▶ **DOCUMENT TEXT**:
"""

Today (March 15th, 2010) is my Grandfather’s 90th birthday. We celebrated with him this weekend in Pike County, IL. I spent quite a bit a time growing up with Grandpa. On many weekends and for entire weeks of the summer, I'd join him on his farm in Perry, IL.
By the time I came a long, grandpa had mostly retired. He rented out his farmland, but still kept some cows around, mostly so that he’d have something to feed every morning.
Grandpa dedicated his retirement to a variety of woodworking pursuits. He made scale models of local buildings, wooden carousels, clocks, toys, banks, and even the occasional joke piece. One of my favorites was a small base with a US quarter mounted to it.
A tiny dowel rod mallet slid into a hole in the base. Hand stenciled on the base was the title of the piece: “Quarter Pounder.” He refinished furniture, built us an elevated playhouse, and built a scale model of our house. He’d see plans for something in a magazine or pick something up on a trip, and go to work on it in his workshop.

"""

▶ **EXERCISE INSTRUCTIONS**:
• 1. Answer these questions using the text about the grandfather's 90th birthday:
(a) In what town was the grandfather's farm?
(b) Why did he still keep some cows after renting out his farmland?
(c) What title was stenciled on the base holding the mounted quarter?
• 2. Resume the text about the grandfather's 90th birthday, starting right after its final sentence about his workshop.
The lines that come after this point are separate material, unrelated to the text about the grandfather's 90th birthday.

▶ **DATA FOR ANALYSIS**:
"""

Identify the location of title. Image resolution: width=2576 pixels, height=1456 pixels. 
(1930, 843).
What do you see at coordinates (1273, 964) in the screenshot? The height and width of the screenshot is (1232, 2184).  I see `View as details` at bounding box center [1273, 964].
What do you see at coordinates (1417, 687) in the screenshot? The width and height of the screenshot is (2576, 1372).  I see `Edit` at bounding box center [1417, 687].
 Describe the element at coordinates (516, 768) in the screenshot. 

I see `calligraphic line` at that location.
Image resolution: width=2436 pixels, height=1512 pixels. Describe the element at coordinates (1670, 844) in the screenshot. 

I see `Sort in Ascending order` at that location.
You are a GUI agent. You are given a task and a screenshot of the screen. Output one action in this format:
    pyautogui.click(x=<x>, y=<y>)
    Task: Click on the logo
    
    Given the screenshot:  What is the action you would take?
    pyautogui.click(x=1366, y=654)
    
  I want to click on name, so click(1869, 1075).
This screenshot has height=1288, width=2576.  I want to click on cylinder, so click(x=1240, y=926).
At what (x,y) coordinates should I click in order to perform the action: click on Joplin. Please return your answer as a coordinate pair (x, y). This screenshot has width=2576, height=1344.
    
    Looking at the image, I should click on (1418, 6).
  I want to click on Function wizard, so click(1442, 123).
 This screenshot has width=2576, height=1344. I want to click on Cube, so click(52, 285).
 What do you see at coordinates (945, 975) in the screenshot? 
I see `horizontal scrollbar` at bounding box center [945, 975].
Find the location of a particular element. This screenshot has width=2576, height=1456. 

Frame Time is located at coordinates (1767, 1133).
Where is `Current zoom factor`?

"""

▶ **RESPONSES PER TASK**:
• 1.
(a) Perry, IL.
(b) He kept them mostly so that he'd have something to feed every morning.
(c) "Quarter Pounder."

• 2.
I would tag along for much of this activity. When I was 7 or so, Grandpa did something that I think more than anything, shaped what I was to become and do in the future. He built me my own workbench. It was kid height with kid sized tools.
I know that now you can buy playschool workbenches and tools for kids. But the tools on my workbench were no plastic toys from China. They were real: a real saw that was really sharp, a vise that could crush things, a hammer that could actually drive nails.
He set it up in his workshop down at the end of the big workbench.
So the story goes like this: (This is how grandpa tells it anyway.) He had lost track of me in the workshop. He had gotten involved in something and I had gone quiet. When he found me, I was hunch over the blue workbench furiously working.
Grandpa asked me what I was doing, and I responded “makin’ somthin’” I guess grandpa got a real kick out of my response because it’s one of those family stories that has been told over and over.
Here is what I remember. I really didn’t know what I was making. I just knew that I was consumed by the desire to make something. So I was cutting pieces of wood and nailing them together all because I wanted to make. It was part emulation.
I admired Grandpa and wanted to be like him. But it was more that he had infected me with this bug. I had caught it. I wanted to be a maker.
I studied engineering in college, but ended up gravitating towards software. Fairly recently I’ve discovered just why it is that software appeals so much to me. It is because software is making.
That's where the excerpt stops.